Dado el gran desconocimiento que existe sobre el síndrome de fatiga crónica, los afectados pueden visitar múltiples consultas médicas hasta obtener un diagnóstico certero. En ocasiones tienen que pasar por distintos médicos o especialistas para saber qué les sucede exactamente.

El hecho de que presente síntomas tan inespecíficos y no existan pruebas concretas para detectarlo hace que resulte difícil de diagnosticar o que pueda ser diagnosticado erróneamente como depresión o fibromialgia.

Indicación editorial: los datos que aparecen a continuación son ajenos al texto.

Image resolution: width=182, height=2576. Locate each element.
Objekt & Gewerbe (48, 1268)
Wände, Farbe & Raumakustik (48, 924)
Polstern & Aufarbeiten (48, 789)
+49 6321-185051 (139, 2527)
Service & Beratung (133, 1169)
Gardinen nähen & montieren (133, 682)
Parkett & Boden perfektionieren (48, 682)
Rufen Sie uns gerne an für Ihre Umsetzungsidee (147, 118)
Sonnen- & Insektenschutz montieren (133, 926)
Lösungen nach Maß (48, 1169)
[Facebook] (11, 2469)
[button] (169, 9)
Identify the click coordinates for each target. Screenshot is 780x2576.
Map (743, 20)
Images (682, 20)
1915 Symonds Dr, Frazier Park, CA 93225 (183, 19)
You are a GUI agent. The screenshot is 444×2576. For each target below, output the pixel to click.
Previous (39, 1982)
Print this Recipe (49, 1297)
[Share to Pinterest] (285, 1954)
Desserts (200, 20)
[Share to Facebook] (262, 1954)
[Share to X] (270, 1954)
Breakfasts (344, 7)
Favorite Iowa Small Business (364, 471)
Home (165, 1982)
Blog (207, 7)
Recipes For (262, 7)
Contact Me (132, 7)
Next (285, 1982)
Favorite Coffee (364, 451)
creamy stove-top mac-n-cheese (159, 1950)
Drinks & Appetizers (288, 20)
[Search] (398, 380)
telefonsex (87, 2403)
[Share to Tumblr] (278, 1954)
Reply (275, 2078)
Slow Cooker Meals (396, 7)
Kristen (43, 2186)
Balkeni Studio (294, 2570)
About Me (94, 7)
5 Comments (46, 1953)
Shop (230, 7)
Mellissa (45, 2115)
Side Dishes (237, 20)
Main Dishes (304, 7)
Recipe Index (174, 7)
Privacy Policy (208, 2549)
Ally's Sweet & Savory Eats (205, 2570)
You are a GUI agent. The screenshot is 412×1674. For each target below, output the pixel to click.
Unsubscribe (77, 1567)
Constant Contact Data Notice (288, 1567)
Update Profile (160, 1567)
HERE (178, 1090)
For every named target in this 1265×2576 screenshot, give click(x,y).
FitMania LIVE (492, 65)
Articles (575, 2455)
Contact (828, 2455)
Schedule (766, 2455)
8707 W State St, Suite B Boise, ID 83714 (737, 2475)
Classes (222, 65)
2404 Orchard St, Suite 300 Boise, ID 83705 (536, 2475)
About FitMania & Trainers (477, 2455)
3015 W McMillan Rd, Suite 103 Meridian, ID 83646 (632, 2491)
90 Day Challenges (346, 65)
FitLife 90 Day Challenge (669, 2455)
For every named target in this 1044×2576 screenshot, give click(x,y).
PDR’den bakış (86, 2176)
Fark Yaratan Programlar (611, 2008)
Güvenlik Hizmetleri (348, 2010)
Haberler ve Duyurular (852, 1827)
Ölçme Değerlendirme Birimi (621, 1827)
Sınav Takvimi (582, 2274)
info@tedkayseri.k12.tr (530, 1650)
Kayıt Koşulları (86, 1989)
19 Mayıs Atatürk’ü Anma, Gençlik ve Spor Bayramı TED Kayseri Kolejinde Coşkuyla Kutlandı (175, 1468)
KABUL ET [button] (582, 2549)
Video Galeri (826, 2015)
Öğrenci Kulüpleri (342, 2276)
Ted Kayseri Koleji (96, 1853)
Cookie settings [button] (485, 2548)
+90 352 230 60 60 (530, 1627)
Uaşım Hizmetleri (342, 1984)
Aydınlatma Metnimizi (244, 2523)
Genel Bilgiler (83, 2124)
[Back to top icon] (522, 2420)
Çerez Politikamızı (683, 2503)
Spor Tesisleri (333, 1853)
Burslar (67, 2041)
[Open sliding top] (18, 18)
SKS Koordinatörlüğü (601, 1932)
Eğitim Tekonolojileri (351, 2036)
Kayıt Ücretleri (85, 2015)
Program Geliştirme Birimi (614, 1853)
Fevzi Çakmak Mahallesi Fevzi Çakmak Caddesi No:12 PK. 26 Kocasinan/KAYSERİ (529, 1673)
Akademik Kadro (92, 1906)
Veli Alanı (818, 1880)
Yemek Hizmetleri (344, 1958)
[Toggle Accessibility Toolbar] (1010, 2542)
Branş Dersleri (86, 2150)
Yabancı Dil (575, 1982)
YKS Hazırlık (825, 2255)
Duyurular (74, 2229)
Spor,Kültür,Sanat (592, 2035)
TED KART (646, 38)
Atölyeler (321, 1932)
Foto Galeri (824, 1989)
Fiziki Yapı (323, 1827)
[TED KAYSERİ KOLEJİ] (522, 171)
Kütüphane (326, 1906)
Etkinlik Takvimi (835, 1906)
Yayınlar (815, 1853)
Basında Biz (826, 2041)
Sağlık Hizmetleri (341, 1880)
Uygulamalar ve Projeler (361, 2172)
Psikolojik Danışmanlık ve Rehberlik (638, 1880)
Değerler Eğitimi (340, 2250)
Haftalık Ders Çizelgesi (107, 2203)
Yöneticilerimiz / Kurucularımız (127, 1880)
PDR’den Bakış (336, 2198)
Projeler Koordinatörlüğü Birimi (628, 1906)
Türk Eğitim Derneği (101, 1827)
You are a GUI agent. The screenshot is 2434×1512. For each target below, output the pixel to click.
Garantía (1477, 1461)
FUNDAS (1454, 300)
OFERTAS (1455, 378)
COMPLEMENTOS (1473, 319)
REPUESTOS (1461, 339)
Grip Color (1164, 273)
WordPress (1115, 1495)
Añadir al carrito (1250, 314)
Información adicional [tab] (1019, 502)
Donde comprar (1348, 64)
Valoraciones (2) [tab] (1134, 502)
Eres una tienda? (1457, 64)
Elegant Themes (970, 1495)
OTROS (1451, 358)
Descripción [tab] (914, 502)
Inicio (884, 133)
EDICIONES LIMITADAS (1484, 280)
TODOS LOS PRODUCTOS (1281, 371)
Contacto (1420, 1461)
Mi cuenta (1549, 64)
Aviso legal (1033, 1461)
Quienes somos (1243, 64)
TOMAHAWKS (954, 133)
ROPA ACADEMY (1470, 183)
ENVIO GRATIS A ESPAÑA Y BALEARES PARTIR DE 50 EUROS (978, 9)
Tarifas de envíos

Contar con el apoyo del entorno familiar es muy importante para las personas con síndrome de fatiga crónica, ya que, generalmente, cuesta entender que no se trata de un estado de flaqueza física, sino de una enfermedad. Así pues, puede ser de ayuda formar parte de grupos de apoyo y mantener contacto con gente que se encuentra en la misma situación.

Adoptar una actitud positiva es fundamental para afrontar la asignatura más difícil: convivir con la enfermedad. Como actualmente no hay un tratamiento efectivo contra el síndrome de fatiga crónica, el enfermo tiene que modificar su ritmo de vida y aprender a salir adelante con este trastorno crónico.

Para no resentirse, las personas con síndrome de fatiga crónica deben hacer lo que puedan, conocer sus límites y procurar no sobrepasarlos. El yoga, entre otras técnicas de relajación y prácticas para combatir el estrés, los ejercicios de respiración y la terapia con masajes pueden ayudar a controlar el dolor y la fatiga.

Asimismo, es primordial cuidar la alimentación, llevando una dieta variada y equilibrada, donde primen alimentos ricos en carbohidratos, vitaminas y minerales, practicar ejercicio físico con regularidad y huir de hábitos nocivos para la salud, como fumar o tomar alcohol.